Published online by Cambridge University Press: 05 June 2012
The European Union has produced a remarkable set of agreements to guide the political interactions of countries across Europe in the past fifty years. These agreements have produced collective rules governing market transactions of all varieties, created a single currency, established a rule of law that includes a European court, and promoted increased interactions for people who live within the boundaries of Europe. Moreover, the EU has expanded from six to twenty-seven countries. The endpoint of the EU has been left intentionally vague and can be encapsulated by the ambiguous phrase “toward an ever closer union.”
Much of the political criticism of the EU has focussed on the lack of transparency in its procedures and in its accountability to a larger democratic public (Baun 1996; Dinan 2002; McCormick 2002). Many of Europe's citizens have little knowledge about the workings of the EU (Gabel 1998).
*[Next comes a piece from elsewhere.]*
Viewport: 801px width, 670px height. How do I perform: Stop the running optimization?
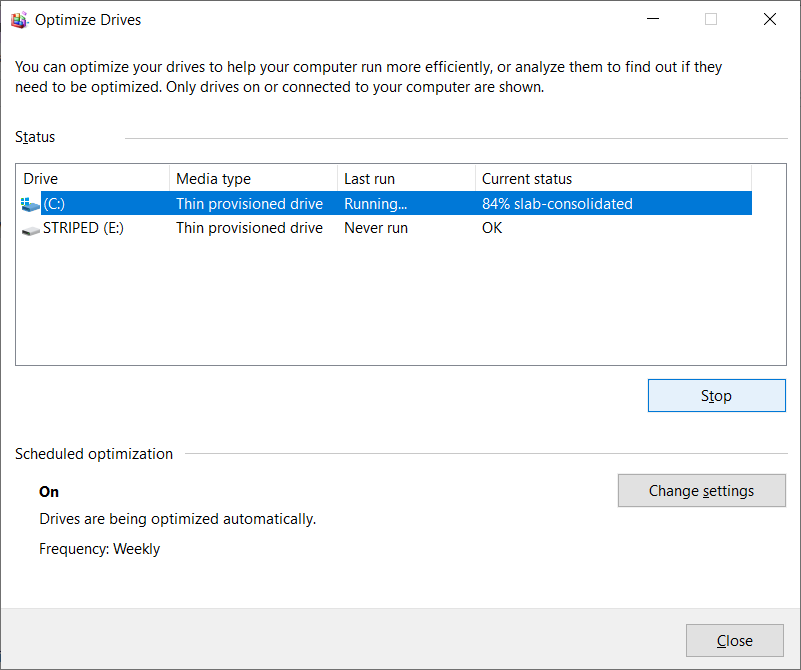click(717, 395)
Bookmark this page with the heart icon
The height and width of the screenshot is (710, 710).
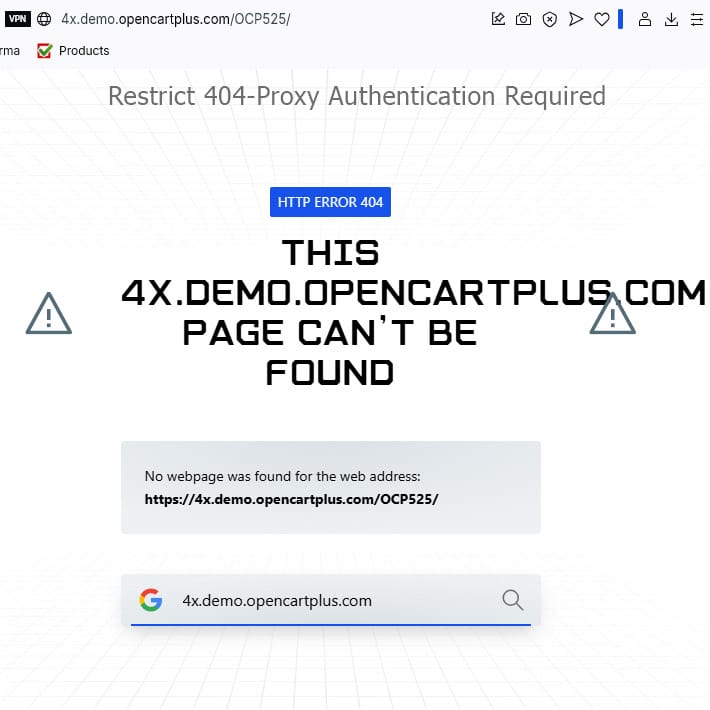point(602,19)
This lack of “connectedness” to the EU by ordinary citizens has caused scholars to try to understand why a European identity (equivalent to a “national” identity), a European “civil society,” and a European politics have been so slow to emerge (Laffan et al. 2000). The main focus of these efforts is why, after fifty years of the integration project, there is so little evidence of public attitudes that reflect more feelings of solidarity across Europe. Even among those who work in Brussels, there are mixed feelings about being European (Hooghe 2005; Beyer 2005).